_Problem statement_
Reproduce every line of the material below word for word, leaving out the pictures.

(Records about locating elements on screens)
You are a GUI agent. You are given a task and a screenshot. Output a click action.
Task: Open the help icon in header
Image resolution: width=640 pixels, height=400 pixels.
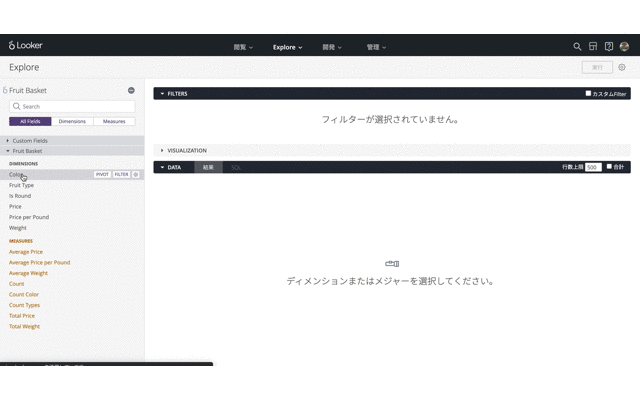(609, 46)
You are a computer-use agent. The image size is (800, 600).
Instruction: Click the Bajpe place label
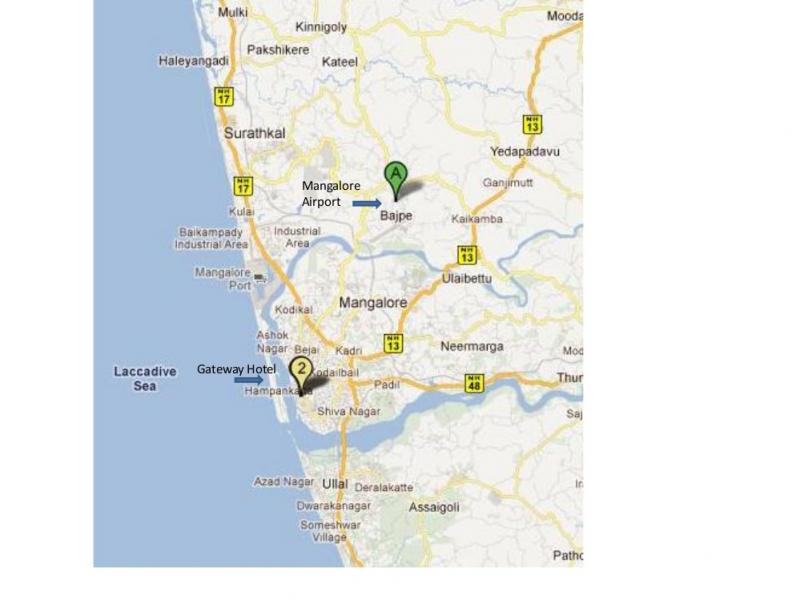pos(396,216)
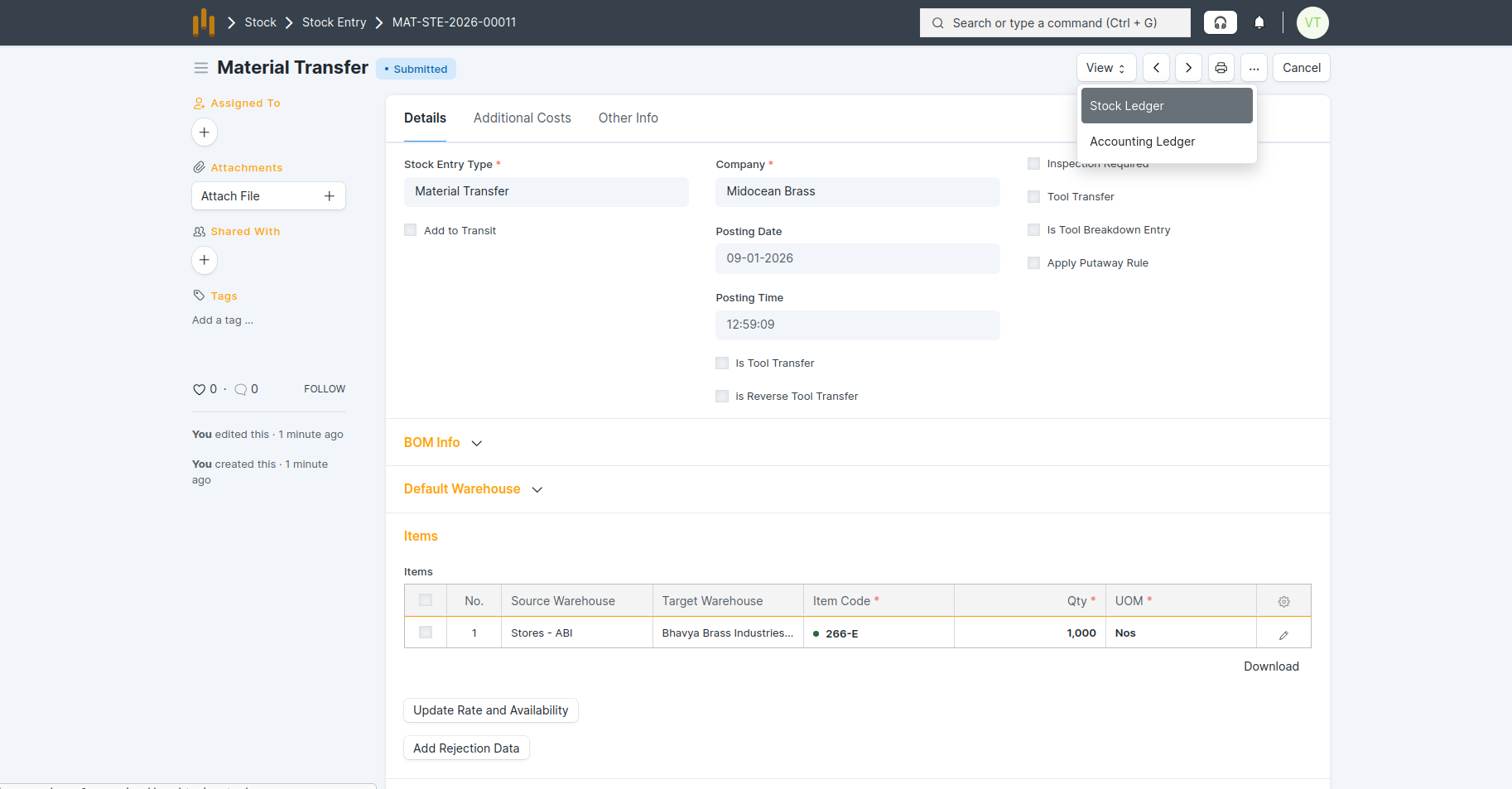Image resolution: width=1512 pixels, height=789 pixels.
Task: Go to previous document arrow
Action: (1156, 68)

_Exercise solution_
You are a GUI agent. You are given a task and a screenshot. Output a click action.
Task: Open the help icon in header
Image resolution: width=640 pixels, height=400 pixels.
(609, 46)
You are a computer-use agent. The image size is (800, 600).
Instruction: Click the Bajpe place label
pos(396,216)
Image resolution: width=1512 pixels, height=789 pixels.
Task: Go to previous document arrow
Action: (1156, 68)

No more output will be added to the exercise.